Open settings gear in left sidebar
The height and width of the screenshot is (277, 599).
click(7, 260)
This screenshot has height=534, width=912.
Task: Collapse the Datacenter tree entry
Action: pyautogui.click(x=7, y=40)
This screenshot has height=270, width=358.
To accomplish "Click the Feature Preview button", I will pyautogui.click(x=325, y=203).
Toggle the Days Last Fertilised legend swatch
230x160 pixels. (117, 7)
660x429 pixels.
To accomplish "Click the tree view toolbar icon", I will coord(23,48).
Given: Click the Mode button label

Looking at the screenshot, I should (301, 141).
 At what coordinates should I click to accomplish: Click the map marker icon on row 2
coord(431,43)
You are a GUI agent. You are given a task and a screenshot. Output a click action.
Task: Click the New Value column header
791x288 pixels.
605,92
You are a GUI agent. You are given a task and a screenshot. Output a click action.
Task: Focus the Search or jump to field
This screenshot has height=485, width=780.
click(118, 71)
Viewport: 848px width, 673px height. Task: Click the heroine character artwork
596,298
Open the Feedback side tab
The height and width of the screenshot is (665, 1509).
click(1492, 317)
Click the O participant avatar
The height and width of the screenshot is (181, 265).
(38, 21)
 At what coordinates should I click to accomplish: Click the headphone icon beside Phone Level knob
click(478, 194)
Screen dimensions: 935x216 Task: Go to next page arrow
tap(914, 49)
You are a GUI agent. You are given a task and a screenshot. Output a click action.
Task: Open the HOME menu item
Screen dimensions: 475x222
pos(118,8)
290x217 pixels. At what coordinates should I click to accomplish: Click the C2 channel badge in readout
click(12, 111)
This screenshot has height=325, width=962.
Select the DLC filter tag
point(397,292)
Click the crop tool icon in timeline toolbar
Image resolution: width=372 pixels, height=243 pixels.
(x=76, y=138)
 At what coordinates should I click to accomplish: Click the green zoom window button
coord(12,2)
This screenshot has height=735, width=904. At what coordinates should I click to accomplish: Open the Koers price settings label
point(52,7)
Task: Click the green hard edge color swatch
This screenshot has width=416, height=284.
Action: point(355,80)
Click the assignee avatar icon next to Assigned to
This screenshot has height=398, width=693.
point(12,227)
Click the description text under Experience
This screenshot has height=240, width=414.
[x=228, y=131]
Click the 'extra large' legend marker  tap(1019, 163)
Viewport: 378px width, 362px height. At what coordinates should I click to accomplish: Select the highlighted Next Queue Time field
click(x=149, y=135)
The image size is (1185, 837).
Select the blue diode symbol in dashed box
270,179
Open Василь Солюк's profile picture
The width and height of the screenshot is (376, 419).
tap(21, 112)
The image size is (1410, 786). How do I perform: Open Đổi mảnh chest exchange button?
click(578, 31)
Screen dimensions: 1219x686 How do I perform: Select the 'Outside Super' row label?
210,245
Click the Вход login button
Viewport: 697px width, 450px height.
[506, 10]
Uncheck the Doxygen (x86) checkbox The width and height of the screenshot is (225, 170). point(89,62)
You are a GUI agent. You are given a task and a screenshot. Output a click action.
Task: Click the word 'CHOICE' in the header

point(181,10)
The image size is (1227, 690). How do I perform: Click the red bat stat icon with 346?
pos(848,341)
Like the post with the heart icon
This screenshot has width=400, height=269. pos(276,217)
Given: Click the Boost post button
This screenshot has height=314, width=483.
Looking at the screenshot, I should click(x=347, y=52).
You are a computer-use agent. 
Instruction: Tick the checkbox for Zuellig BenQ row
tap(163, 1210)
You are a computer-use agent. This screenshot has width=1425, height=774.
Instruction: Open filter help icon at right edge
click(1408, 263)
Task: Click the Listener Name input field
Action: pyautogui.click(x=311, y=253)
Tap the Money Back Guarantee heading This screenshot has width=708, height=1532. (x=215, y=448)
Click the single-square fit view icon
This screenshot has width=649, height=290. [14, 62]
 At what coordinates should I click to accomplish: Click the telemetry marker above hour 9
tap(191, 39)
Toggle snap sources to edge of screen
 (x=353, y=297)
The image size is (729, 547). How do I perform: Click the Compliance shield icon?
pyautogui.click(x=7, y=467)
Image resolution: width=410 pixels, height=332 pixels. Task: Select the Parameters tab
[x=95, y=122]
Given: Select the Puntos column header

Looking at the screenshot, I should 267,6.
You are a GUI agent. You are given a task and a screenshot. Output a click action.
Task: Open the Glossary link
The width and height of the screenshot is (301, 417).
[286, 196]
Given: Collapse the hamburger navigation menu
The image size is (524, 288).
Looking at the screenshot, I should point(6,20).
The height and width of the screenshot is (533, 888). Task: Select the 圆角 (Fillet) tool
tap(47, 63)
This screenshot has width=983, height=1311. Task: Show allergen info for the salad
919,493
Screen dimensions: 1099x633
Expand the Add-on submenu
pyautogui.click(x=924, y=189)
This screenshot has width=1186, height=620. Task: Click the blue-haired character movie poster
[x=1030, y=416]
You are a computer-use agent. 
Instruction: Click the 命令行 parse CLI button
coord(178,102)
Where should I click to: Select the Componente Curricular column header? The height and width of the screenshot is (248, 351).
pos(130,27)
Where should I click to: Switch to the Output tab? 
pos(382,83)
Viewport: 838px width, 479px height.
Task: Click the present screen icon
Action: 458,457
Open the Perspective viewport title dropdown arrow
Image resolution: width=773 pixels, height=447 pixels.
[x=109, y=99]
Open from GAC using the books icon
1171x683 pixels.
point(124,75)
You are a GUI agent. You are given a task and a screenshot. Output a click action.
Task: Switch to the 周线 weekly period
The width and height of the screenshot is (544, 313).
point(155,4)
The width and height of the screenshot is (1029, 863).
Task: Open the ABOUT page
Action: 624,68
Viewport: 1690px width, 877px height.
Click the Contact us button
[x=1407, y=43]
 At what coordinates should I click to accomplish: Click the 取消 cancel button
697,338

* **TASK STATEMENT**
Print the data in full. Match it exactly.

* **SOLVED EXERCISE**
Open settings gear in left sidebar
The height and width of the screenshot is (277, 599).
click(7, 260)
This screenshot has height=534, width=912.
Task: Collapse the Datacenter tree entry
Action: pyautogui.click(x=7, y=40)
This screenshot has height=270, width=358.
To accomplish "Click the Feature Preview button", I will pyautogui.click(x=325, y=203).
Toggle the Days Last Fertilised legend swatch
230x160 pixels. (117, 7)
660x429 pixels.
To accomplish "Click the tree view toolbar icon", I will coord(23,48).
Given: Click the Mode button label

Looking at the screenshot, I should (301, 141).
 At what coordinates should I click to accomplish: Click the map marker icon on row 2
coord(431,43)
You are a GUI agent. You are given a task and a screenshot. Output a click action.
Task: Click the New Value column header
791x288 pixels.
605,92
You are a GUI agent. You are given a task and a screenshot. Output a click action.
Task: Focus the Search or jump to field
This screenshot has height=485, width=780.
click(118, 71)
Viewport: 848px width, 673px height. Task: Click the heroine character artwork
596,298
Open the Feedback side tab
The height and width of the screenshot is (665, 1509).
click(1492, 317)
Click the O participant avatar
The height and width of the screenshot is (181, 265).
(38, 21)
 At what coordinates should I click to accomplish: Click the headphone icon beside Phone Level knob
click(478, 194)
Screen dimensions: 935x216 Task: Go to next page arrow
tap(914, 49)
You are a GUI agent. You are given a task and a screenshot. Output a click action.
Task: Open the HOME menu item
Screen dimensions: 475x222
pos(118,8)
290x217 pixels. At what coordinates should I click to accomplish: Click the C2 channel badge in readout
click(12, 111)
This screenshot has height=325, width=962.
Select the DLC filter tag
point(397,292)
Click the crop tool icon in timeline toolbar
Image resolution: width=372 pixels, height=243 pixels.
(x=76, y=138)
 At what coordinates should I click to accomplish: Click the green zoom window button
coord(12,2)
This screenshot has height=735, width=904. At what coordinates should I click to accomplish: Open the Koers price settings label
point(52,7)
Task: Click the green hard edge color swatch
This screenshot has width=416, height=284.
Action: point(355,80)
Click the assignee avatar icon next to Assigned to
This screenshot has height=398, width=693.
point(12,227)
Click the description text under Experience
This screenshot has height=240, width=414.
[x=228, y=131]
Click the 'extra large' legend marker  tap(1019, 163)
Viewport: 378px width, 362px height. At what coordinates should I click to accomplish: Select the highlighted Next Queue Time field
click(x=149, y=135)
The image size is (1185, 837).
Select the blue diode symbol in dashed box
270,179
Open Василь Солюк's profile picture
The width and height of the screenshot is (376, 419).
tap(21, 112)
The image size is (1410, 786). How do I perform: Open Đổi mảnh chest exchange button?
click(578, 31)
Screen dimensions: 1219x686 How do I perform: Select the 'Outside Super' row label?
210,245
Click the Вход login button
Viewport: 697px width, 450px height.
[506, 10]
Uncheck the Doxygen (x86) checkbox The width and height of the screenshot is (225, 170). point(89,62)
You are a GUI agent. You are given a task and a screenshot. Output a click action.
Task: Click the word 'CHOICE' in the header

point(181,10)
The image size is (1227, 690). How do I perform: Click the red bat stat icon with 346?
pos(848,341)
Like the post with the heart icon
This screenshot has width=400, height=269. pos(276,217)
Given: Click the Boost post button
This screenshot has height=314, width=483.
Looking at the screenshot, I should click(x=347, y=52).
You are a computer-use agent. 
Instruction: Tick the checkbox for Zuellig BenQ row
tap(163, 1210)
You are a computer-use agent. This screenshot has width=1425, height=774.
Instruction: Open filter help icon at right edge
click(1408, 263)
Task: Click the Listener Name input field
Action: pyautogui.click(x=311, y=253)
Tap the Money Back Guarantee heading This screenshot has width=708, height=1532. (x=215, y=448)
Click the single-square fit view icon
This screenshot has width=649, height=290. [14, 62]
 At what coordinates should I click to accomplish: Click the telemetry marker above hour 9
tap(191, 39)
Toggle snap sources to edge of screen
 (x=353, y=297)
The image size is (729, 547). How do I perform: Click the Compliance shield icon?
pyautogui.click(x=7, y=467)
Image resolution: width=410 pixels, height=332 pixels. Task: Select the Parameters tab
[x=95, y=122]
Given: Select the Puntos column header

Looking at the screenshot, I should 267,6.
You are a GUI agent. You are given a task and a screenshot. Output a click action.
Task: Open the Glossary link
The width and height of the screenshot is (301, 417).
[286, 196]
Given: Collapse the hamburger navigation menu
The image size is (524, 288).
Looking at the screenshot, I should point(6,20).
The height and width of the screenshot is (533, 888). Task: Select the 圆角 (Fillet) tool
tap(47, 63)
This screenshot has width=983, height=1311. Task: Show allergen info for the salad
919,493
Screen dimensions: 1099x633
Expand the Add-on submenu
pyautogui.click(x=924, y=189)
This screenshot has width=1186, height=620. Task: Click the blue-haired character movie poster
[x=1030, y=416]
You are a computer-use agent. 
Instruction: Click the 命令行 parse CLI button
coord(178,102)
Where should I click to: Select the Componente Curricular column header? The height and width of the screenshot is (248, 351).
pos(130,27)
Where should I click to: Switch to the Output tab? 
pos(382,83)
Viewport: 838px width, 479px height.
Task: Click the present screen icon
Action: 458,457
Open the Perspective viewport title dropdown arrow
Image resolution: width=773 pixels, height=447 pixels.
[x=109, y=99]
Open from GAC using the books icon
1171x683 pixels.
point(124,75)
You are a GUI agent. You are given a task and a screenshot. Output a click action.
Task: Switch to the 周线 weekly period
The width and height of the screenshot is (544, 313).
point(155,4)
The width and height of the screenshot is (1029, 863).
Task: Open the ABOUT page
Action: 624,68
Viewport: 1690px width, 877px height.
Click the Contact us button
[x=1407, y=43]
 At what coordinates should I click to accomplish: Click the 取消 cancel button
697,338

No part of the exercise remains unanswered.